PIEDMONT TRIAD, N.C. -- Will the dry weather hurt your chances of picking the perfect pumpkin?
The short answer is no, but the close to three weeks without rain does impact local farms.
"We really don't need any rain right now because if it's raining we can't open and people aren't going to come out through the corn maze," explains Trey Early, with J Razz & Tazz Farm in Gibsonville.
For them, the dry spell is good for agro-tourism. They prepare ahead of time to make sure the corn doesn't dry out.
"We basically empty a 3-acre lake to grow the field of corn," Early explains.
But the same can't be said for their other crops, like the late-season soy beans.
"We lose crops in the field without rain and if it does rain we lose here," Early says. So, it's a double-edged sword."
The same goes for Iseley Farms in Burlington.
"It has allowed us a lot of time to get the tobacco in," explains Danyale Ross. "Obviously some things can use the rain but it has allowed us extra time that we don't always get this time of year."

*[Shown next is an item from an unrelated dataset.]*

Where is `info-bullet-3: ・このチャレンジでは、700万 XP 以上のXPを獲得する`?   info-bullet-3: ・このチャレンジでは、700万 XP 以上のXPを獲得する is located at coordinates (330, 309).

But without rain, there's more work to be done on the mums. Even the pumpkins are at risk of drying out. Plus, it gets dusty on the farm. But the dust is better for business than rain. Iseley Farms does hayrides on the weekends and they don't want to miss that crowd.
Theat hasn't really affected prices for these farms either, but again, those rainless days are at the expense of the some other crops.
"We want it more so than not," Ross tells. "It really is going to save us from having to add water to a lot of other things."
So as the sun sets on another dry day, the farmers try to see the bright side. Because after all...
"We're pretty much at the mercy of Mother Nature," Early says.
As for picking pumpkins, now (October) is the prime time. They're ripe for baking or making pumpkin seeds. But if you want to carve out a jack-o'-lantern, you might want to wait until it gets a little closer to Halloween, so the pumpkin doesn't rot out. Once you do get your pumpkin, try to keep it in a cool, dry place because heat will rot them quicker.